Are you talking about the wireless convertion of multicast to unicast? You are correct. It would send 100 individual unicast streams.
But, it's doing them at unicast rate.
Let's think it through. It is unlikely that you will have (a) 100 clients on the same AP, and (b) all wanting the same multicast group.
Also, if a multicast rate is something like 4Mb/s for example (about the bandwidth of an SD channel), then multiply that by 100 = 400Mb/s. That's not unthinkable with today's Wi-Fi standards, although there will be more collisions and retries and general overhead.
Another thing I didn't mention in the video but should have is, if you look at the video at 3:46, that mess on the screen is actually because multicast frames don't get acknowleged. Unicast frames do. So if it's going out as multicast, then if there are collisions then you'll notice it. If there are collisions in unicast, the frame will be retried. That's really actually why it got cleaner when I went to unicast.

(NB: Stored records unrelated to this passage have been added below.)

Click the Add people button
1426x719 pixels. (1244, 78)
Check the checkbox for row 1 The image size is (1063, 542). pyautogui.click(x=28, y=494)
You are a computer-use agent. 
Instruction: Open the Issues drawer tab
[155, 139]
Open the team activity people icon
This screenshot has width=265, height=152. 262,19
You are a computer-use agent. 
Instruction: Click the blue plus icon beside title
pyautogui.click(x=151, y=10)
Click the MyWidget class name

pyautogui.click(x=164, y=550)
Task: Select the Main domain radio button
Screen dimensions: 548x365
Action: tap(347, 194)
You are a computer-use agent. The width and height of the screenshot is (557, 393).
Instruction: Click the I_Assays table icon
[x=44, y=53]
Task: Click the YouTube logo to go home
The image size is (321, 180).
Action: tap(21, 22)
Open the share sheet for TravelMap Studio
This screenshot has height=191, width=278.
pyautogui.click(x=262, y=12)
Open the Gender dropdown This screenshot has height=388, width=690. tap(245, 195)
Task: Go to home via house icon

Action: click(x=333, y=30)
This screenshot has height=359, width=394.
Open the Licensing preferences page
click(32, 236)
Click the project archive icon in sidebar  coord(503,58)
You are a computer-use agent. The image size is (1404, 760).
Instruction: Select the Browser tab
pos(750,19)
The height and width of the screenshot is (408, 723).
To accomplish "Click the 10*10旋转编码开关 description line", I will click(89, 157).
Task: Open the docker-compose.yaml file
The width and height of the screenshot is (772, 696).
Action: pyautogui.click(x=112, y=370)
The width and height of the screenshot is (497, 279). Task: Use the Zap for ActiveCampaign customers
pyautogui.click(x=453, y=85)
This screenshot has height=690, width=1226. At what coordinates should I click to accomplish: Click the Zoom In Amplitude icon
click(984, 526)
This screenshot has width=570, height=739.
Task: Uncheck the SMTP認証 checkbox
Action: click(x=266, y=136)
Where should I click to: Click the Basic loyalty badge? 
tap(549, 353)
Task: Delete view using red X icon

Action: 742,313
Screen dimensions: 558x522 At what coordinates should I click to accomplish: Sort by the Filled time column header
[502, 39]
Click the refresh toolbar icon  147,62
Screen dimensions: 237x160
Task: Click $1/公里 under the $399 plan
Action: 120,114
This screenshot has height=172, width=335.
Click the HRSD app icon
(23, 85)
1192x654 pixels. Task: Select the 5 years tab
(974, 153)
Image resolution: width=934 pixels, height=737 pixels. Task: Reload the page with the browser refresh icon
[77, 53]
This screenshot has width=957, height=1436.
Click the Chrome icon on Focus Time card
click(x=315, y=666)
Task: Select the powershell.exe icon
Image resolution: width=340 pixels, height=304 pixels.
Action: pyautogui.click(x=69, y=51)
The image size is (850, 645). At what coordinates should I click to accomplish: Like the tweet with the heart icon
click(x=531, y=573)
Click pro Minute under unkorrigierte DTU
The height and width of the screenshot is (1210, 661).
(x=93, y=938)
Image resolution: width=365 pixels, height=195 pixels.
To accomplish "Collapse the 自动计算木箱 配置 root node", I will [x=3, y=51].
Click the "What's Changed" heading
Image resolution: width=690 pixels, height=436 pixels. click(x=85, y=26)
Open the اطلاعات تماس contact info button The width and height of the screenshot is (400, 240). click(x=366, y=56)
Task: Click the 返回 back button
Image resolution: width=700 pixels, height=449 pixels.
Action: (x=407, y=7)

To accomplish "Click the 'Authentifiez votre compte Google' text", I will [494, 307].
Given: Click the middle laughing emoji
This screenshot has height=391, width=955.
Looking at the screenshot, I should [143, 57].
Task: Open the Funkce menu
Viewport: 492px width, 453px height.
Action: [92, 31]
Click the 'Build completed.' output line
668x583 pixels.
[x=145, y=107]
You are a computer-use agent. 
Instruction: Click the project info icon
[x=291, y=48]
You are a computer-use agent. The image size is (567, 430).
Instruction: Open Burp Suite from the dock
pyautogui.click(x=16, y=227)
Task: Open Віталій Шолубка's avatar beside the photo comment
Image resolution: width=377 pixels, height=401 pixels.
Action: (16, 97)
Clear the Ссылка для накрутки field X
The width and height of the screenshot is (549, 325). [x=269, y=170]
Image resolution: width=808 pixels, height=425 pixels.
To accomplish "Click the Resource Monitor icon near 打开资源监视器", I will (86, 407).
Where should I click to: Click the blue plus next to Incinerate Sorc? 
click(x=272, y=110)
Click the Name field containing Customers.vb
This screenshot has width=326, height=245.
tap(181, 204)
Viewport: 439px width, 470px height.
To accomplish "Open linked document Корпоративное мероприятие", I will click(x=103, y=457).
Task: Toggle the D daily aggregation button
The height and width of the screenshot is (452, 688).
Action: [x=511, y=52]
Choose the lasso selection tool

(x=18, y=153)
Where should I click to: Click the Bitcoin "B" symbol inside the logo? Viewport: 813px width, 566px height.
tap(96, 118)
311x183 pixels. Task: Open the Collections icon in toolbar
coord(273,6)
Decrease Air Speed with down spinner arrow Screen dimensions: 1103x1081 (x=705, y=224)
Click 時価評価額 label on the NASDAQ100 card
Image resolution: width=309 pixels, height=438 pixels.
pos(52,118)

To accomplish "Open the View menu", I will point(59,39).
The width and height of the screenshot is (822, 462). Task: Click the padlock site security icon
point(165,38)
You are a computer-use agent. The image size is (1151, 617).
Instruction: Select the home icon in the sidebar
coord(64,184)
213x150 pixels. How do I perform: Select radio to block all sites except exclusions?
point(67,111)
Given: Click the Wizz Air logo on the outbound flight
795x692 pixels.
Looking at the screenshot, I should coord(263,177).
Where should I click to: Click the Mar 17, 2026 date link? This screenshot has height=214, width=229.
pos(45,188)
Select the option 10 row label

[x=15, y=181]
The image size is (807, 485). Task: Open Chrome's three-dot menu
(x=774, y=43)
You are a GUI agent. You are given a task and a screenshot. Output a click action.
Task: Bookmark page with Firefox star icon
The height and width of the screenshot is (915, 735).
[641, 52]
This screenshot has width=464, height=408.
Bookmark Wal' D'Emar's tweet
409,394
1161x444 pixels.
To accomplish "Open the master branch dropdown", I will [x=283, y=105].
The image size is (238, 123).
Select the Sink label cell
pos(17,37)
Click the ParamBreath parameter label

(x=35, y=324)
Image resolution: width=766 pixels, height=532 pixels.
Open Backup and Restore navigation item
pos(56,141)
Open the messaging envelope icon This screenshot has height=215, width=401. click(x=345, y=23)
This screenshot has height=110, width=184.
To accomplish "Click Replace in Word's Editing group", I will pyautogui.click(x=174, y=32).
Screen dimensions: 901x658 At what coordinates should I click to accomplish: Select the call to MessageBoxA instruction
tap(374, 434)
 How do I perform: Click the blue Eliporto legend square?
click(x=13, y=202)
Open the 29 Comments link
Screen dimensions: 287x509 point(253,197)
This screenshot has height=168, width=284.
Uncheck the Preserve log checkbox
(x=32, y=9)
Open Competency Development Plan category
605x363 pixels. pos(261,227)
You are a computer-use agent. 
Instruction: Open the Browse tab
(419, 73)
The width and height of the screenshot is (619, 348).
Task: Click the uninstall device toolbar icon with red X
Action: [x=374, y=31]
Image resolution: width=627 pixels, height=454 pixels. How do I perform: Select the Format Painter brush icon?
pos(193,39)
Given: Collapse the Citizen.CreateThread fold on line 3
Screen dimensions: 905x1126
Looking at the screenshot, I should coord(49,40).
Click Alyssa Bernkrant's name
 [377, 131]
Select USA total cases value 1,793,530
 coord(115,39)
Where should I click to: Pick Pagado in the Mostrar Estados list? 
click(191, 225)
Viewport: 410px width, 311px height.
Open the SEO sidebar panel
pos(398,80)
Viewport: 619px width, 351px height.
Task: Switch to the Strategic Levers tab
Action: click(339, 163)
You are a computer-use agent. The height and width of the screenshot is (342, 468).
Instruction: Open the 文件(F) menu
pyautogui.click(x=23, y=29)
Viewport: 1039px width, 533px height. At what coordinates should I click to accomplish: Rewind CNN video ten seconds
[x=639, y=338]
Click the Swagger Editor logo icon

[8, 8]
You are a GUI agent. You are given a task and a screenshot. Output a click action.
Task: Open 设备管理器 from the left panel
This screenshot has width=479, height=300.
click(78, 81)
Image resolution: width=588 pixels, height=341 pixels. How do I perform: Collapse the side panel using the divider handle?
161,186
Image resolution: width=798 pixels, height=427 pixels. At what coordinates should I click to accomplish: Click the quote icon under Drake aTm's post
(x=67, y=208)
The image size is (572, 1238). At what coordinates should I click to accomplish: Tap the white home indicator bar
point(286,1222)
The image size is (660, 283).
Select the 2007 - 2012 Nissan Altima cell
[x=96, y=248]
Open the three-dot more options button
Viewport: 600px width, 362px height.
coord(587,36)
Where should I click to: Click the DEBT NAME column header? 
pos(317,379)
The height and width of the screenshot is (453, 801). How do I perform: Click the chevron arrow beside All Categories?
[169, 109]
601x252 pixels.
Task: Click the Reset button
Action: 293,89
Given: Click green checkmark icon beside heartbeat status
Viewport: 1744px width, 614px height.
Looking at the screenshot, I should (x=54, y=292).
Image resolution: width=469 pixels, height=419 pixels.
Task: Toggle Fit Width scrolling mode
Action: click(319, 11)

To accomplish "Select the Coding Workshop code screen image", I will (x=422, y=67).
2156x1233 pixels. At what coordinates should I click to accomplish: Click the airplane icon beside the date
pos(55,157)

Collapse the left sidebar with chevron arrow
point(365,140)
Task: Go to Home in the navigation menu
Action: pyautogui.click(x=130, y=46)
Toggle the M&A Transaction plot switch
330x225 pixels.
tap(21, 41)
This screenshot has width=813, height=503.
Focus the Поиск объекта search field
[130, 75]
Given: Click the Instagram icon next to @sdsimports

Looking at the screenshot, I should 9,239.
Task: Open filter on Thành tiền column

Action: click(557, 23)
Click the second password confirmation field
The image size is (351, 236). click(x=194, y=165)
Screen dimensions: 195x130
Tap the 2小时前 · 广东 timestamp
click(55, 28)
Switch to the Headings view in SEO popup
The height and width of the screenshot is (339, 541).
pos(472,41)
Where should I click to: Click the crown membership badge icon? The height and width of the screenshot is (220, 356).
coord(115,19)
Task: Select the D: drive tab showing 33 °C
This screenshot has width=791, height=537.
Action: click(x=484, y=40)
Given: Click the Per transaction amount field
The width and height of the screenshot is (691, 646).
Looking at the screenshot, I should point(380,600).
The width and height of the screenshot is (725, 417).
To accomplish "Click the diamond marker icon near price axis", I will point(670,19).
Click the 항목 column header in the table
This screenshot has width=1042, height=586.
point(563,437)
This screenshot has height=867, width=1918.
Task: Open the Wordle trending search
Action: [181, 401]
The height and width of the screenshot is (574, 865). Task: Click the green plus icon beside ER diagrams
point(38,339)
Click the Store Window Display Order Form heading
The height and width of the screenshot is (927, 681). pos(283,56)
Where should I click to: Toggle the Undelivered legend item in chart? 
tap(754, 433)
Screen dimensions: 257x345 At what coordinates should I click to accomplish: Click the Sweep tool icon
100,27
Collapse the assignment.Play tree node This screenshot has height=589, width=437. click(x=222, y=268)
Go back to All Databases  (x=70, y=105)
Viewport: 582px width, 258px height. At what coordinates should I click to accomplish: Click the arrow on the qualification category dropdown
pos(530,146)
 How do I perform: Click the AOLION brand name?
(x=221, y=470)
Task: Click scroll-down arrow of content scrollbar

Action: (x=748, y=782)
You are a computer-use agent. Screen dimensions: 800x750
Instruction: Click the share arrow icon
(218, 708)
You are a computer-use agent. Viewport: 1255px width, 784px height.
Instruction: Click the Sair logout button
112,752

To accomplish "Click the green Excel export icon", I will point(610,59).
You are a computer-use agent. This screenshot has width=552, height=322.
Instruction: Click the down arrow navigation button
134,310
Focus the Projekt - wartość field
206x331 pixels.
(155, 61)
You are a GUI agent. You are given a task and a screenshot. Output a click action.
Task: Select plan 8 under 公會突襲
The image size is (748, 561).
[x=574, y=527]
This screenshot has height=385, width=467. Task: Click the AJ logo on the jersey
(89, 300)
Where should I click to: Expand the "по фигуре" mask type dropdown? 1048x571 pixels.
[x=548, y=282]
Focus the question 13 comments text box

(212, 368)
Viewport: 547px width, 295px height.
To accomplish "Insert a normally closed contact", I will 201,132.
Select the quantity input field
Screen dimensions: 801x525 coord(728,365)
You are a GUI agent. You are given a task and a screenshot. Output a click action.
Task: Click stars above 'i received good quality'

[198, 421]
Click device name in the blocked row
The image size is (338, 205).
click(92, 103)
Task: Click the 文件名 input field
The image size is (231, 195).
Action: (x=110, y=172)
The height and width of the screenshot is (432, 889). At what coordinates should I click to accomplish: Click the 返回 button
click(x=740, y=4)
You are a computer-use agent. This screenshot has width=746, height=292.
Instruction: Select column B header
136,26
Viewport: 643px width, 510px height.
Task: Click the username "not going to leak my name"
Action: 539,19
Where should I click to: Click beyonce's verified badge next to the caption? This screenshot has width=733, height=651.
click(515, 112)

I talk about this from an enterprise grade equipment point of view. As I said, you really wouldn't get in a situation with 100 clients on one AP all watching the same tv channel multicast group. But you'd actually be surprised what you can get out of a good quality AP.
Also, there is a threshold setting where you can say if there are more than 'x' amount of users on a multicast group, then leave it as multicast ;)
What is the make / model of the switch ?
In this video it is an Aruba S2500
I would pay for online courses hosted by you.
Haha... what type of info would you like?
Awesome video. Thanks. but what are you typing off camera to:
1. enable the (inaudible) Snooping to stop flooding to the first laptop?
2. configure multicast to unicast to the laptop?
1. Depends on switch you're using. I just wanted to show the concept, that it has to be done.
2. Again, depends on device.
Tutorial??
nice video, but a little short :)
so can u show us how u stopped multicast? is it done on the switch ( have a smart switch) or on rasp pi?